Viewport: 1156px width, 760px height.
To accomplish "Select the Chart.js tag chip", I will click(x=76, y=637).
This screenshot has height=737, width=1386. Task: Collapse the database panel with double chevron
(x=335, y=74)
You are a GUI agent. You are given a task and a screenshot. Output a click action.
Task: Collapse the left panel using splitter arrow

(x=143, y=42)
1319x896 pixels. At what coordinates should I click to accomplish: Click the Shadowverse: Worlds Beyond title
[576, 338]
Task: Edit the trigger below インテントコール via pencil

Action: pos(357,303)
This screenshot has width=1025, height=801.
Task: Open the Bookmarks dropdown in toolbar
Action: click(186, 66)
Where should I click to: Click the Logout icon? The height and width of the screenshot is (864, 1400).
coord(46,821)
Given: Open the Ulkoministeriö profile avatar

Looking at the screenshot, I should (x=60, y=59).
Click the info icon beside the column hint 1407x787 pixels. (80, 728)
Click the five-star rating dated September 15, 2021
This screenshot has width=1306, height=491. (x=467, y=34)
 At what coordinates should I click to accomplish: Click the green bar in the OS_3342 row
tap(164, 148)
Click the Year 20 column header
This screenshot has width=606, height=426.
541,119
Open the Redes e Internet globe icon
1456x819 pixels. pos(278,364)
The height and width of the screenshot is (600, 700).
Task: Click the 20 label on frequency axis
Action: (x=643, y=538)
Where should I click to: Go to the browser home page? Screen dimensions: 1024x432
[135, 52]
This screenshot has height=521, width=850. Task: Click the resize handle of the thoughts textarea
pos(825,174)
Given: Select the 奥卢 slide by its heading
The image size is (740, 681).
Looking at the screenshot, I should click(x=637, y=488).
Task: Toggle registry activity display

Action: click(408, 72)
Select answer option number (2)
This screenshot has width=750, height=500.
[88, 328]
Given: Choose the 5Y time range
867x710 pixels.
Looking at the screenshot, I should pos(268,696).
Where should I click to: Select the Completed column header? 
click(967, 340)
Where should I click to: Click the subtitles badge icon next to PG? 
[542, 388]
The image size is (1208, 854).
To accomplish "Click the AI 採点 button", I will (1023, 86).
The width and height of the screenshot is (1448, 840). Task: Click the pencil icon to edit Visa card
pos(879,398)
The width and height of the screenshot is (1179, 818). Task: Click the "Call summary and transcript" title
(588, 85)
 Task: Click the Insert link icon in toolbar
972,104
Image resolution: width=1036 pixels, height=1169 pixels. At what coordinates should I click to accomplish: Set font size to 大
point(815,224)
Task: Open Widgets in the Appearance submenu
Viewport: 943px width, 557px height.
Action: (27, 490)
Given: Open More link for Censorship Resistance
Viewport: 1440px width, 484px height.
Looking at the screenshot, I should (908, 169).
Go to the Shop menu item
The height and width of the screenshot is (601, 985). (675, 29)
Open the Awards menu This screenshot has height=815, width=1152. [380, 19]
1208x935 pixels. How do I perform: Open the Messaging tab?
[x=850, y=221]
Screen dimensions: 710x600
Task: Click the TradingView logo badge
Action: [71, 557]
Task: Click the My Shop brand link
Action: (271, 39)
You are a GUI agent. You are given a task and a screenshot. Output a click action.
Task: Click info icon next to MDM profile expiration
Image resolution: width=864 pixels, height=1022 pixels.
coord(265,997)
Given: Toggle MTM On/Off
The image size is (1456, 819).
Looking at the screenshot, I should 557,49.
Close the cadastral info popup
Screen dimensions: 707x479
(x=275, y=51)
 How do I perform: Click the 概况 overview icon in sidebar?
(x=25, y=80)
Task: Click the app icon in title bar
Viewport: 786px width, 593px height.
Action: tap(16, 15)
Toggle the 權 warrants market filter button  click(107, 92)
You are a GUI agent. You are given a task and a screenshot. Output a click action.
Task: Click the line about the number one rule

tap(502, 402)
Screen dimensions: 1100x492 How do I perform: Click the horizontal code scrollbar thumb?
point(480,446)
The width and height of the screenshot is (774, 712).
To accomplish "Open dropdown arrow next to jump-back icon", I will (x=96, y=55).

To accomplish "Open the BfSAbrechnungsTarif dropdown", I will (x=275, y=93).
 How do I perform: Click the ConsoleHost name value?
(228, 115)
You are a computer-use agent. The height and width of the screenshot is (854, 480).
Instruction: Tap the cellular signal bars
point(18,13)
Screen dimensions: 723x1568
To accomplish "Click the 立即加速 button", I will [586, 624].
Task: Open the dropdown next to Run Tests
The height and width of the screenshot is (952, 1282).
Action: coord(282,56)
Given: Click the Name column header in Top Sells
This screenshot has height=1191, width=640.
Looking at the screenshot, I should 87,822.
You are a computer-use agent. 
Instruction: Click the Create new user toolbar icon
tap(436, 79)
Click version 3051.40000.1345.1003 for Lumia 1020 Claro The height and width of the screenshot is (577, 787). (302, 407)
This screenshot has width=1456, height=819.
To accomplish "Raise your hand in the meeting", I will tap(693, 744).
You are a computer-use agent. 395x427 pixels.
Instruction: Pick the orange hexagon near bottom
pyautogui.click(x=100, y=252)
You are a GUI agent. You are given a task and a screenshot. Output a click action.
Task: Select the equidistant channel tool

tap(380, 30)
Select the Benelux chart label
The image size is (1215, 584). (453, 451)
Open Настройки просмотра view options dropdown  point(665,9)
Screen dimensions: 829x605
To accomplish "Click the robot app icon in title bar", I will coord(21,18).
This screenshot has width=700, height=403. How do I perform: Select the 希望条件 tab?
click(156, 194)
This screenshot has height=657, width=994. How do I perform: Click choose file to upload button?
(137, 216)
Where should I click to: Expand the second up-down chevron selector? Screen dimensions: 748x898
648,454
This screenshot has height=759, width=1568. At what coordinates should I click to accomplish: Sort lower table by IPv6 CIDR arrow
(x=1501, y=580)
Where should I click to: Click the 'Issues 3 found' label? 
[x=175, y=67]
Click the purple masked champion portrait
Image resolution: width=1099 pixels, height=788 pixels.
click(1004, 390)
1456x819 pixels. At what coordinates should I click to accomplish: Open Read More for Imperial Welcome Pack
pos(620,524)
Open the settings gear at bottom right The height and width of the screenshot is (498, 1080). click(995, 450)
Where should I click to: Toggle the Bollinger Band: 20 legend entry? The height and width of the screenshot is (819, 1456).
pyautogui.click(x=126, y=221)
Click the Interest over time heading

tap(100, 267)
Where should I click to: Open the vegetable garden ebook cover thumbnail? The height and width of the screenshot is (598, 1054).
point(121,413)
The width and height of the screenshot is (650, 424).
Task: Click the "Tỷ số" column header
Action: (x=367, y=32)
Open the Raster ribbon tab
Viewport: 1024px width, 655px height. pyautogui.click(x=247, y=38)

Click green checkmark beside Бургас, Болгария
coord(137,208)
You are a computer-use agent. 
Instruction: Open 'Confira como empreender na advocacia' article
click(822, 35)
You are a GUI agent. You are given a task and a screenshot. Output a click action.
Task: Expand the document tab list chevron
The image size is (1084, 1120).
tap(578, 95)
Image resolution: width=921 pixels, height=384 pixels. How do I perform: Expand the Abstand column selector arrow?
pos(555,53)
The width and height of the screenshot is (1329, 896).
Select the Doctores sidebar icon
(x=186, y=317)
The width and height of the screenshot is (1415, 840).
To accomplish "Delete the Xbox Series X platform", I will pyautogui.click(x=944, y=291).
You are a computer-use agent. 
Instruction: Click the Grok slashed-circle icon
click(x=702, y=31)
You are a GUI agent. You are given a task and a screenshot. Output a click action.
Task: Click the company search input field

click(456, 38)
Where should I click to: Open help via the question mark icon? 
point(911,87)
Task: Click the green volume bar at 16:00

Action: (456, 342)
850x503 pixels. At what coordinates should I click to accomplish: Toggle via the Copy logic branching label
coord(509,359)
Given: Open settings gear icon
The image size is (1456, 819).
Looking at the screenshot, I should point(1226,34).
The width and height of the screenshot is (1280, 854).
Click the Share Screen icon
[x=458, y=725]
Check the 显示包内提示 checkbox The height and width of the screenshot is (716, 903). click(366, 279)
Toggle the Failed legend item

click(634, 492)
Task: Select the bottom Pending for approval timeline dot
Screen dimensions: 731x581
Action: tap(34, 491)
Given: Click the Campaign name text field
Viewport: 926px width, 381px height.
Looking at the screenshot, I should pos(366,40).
■ ■ ■
● Objective
Reproduce verbatim the lines of the listing above, beginning with its first line and continuing through the line that contains "Click the info", both included.

● Task solution
Viewport: 1156px width, 760px height.
To accomplish "Select the Chart.js tag chip", I will click(x=76, y=637).
This screenshot has height=737, width=1386. Task: Collapse the database panel with double chevron
(x=335, y=74)
You are a GUI agent. You are given a task and a screenshot. Output a click action.
Task: Collapse the left panel using splitter arrow

(x=143, y=42)
1319x896 pixels. At what coordinates should I click to accomplish: Click the Shadowverse: Worlds Beyond title
[576, 338]
Task: Edit the trigger below インテントコール via pencil

Action: pos(357,303)
This screenshot has width=1025, height=801.
Task: Open the Bookmarks dropdown in toolbar
Action: click(186, 66)
Where should I click to: Click the Logout icon? The height and width of the screenshot is (864, 1400).
coord(46,821)
Given: Open the Ulkoministeriö profile avatar

Looking at the screenshot, I should (x=60, y=59).
Click the info icon beside the column hint 1407x787 pixels. (80, 728)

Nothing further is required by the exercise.